Trust in the Lord and do good;
Dwell in the land and cultivate faithfulness.
Delight yourself in the Lord;
And He will give you the desires of your heart.
Commit your way to the Lord,
Trust also in Him and He will do it
The first thing that stood out to me was what I am NOT supposed to do - that is fret or be envious. We are not to fret. The word fret is a little misleading here though. When I think of fret, I think of a grandma-type person wringing her hands. This word actually means to burn or become hot - in other words don't become angry because of evildoers. The other thing we need to avoid is being envious or jealous of wrongdoers.
I know that sounds a little strange - who envies someone who does wrong stuff? But have you ever been around a person who breaks all the rules and treats people terribly, yet everything seems to go smoothly for them? Yeah me too! It can be exasperating, and we can find ourselves envying the ease with which they appear to go through life. However, God tells us that they will wither and fade eventually. Their apparent good fortune on this earth won't amount to much in the next if they are not a believer.
Then this psalm gives us a series of commands: trust, do good, dwell, cultivate, delight, commit and trust. Seven little commands that spoke to me in a big way.
I've been feeling a bit stuck lately - living in limbo land waiting on some answers from God that seem very slow in coming. Have you ever been there - when the wait seems to stretch on endlessly? If I wait on anything or anyone but God, that wait becomes wearying and tiresome.
BUT, if I do these seven things, I'll be waiting on the Lord instead. That's when when the wait becomes a blessing instead of a burden.
You'll notice that this set of commands is book-ended by the word "trust." What does it mean to trust? In this case, the literal meaning is to have confidence in. That makes me stop and wonder - what is MY confidence in? Is it in my own abilities and wisdom or is it in God?
The second command is to do good or accomplish good. When we are waiting, that doesn't always mean we are passive and inactive. We are to be accomplishing good (as opposed to being angry or jealous!).
The third command is to dwell in the land. That means to abide or settle down in the land or the place you happen to be in. For me, I often feel myself straining against abiding and settling in - I want to DO something and GO somewhere. Instead, God is asking me to dwell or abide right where I am at - where He has placed me.
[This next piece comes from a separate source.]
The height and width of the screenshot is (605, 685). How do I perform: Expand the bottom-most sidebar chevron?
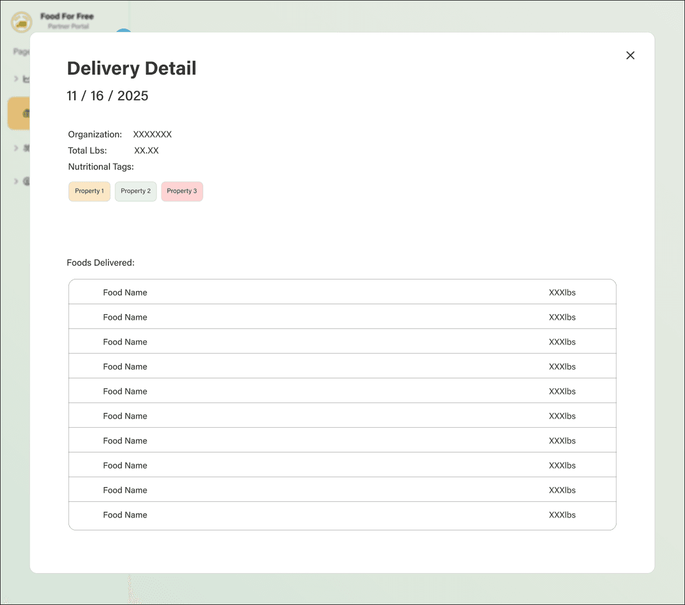coord(17,181)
The fourth command is to cultivate faithfulness. The word cultivate means to tend. As someone who gardens, I get this picture in my head of coaxing small green shoots to grow and flourish. Those baby plants or delicate flowers probably wouldn't survive without my care. Faithfulness or steadfastness needs that same kind of care or it will wither. It's not something that just happens. I have to purposefully cultivate it in my life.
The fifth command is to delight in the Lord. Once you are trusting Him and doing good and settling down where He has placed you and cultivating faithfulness, delighting in God comes pretty naturally. This word actually means to be soft or delicate with someone. What an interesting picture that we are to be soft with God. We aren't to let bitterness or self-protection form a crust over our hearts. Instead, we are to remain soft and pliable so He can continue to work with us, molding us into His creation.
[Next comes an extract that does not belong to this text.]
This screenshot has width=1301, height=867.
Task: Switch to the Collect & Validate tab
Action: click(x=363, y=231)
It isn't until we are doing these five things that God can give us the desires of our hearts because until then, our hearts desire what isn't good for us. It only seems good to our all too human eyes.
The sixth command is the to commit my ways to God. That's much easier when I am soft and not hard. This word means to roll together, and way means journey. I am to roll together my journey with God's.
I don't know if you've ever done any baking, but when you roll ingredients into the batter, it makes something that is better and different, yet still essentially batter. When we roll our journey into God's, we become better. I am still me, yet "I'm a new creature and old things have passed away and I'm new."
Only God can keep you uniquely you, and yet perfect, mold and sanctify you at the same time into someone that brings glory to God, someone who God sees as blameless.
That makes delighting in God pretty much a no-brainer!